• [Passage to read]:
_ _ _

I'm about to install 2 JL Audio 8w7's. Don't mean to thread jack but would either of you mind designing a nice ported enclosure for me? 

I have a hatchback with 42"w x 16 1/2"h x 13" bottom depth x 10" top depth. Any help is appreciated. Once again sorry to threadjack.


----------



## TypeR (Apr 28, 2011)

Oscar said:


> you can reduce port length significantly by using a slot port that uses 3-enclosure walls as the port walls. 40% reduction in port length. Then just "L" it around the back, and you can use an actual port area that won't make the woofer loathe you.


I"ll take a look at that. The height and depth of my design are pretty specific to my trunk, so I'll see what the program comes up with.




The Baron Groog said:


> ok, I get slightly different-have you got the driver volume included? What have you got the port material thickness set as? Also did you note a bit of port noise on 300wrms?


You are correct! I forgot the driver volume. Vb is 1.25 and total is now 1.429 cu ft - is that closer now? Port thickness is 1/8" wall, so 3.25" OD of pipe. Is port noise anything above 35 m/s where the graph cuts off?


----------



## The Baron Groog (Mar 15, 2010)

beerdrnkr said:


> I'm about to install 2 JL Audio 8w7's. Don't mean to thread jack but would either of you mind designing a nice ported enclosure for me?
> 
> I have a hatchback with 42"w x 16 1/2"h x 13" bottom depth x 10" top depth. Any help is appreciated. Once again sorry to threadjack.


Keep those dimensions, slot vent made out of 1/2" MDF, same for walls, vent 15"H x 1.5"W x 40.61" long.

F3 26.84Hz, no vent noise on up to 1000wrms (didn't check higher, but presumed 1000wrms would be enough)

Nice flat response, if you have the driver displacements I'll include that in the design-will change the tune slightly.


----------



## The Baron Groog (Mar 15, 2010)

TypeR said:


> You are correct! I forgot the driver volume. Vb is 1.25 and total is now 1.429 cu ft - is that closer now? Port thickness is 1/8" wall, so 3.25" OD of pipe. Is port noise anything above 35 m/s where the graph cuts off?


I'll check-what is the driver displacement?

Yup, port noise is the shaded curve over 35m/s


----------



## TypeR (Apr 28, 2011)

_ _ _

• [Given data]:
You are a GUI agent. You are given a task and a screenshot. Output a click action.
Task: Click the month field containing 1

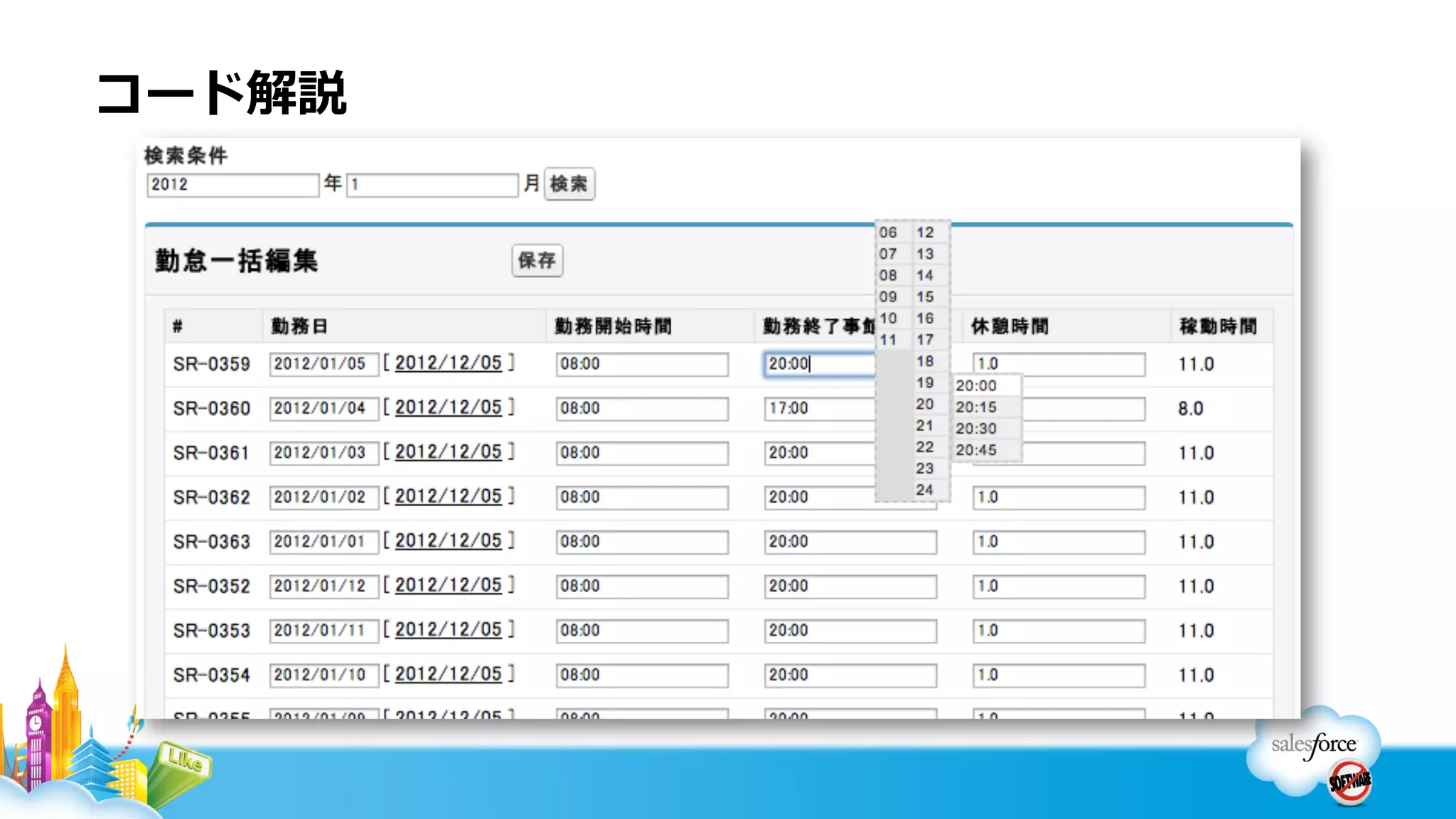[432, 185]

_ _ _

List each hatchback measurement that the forum thread about subwoofer enclosures gives for the space where the box will go.

- 42" width
- 16 1/2" height
- 13" bottom depth
- 10" top depth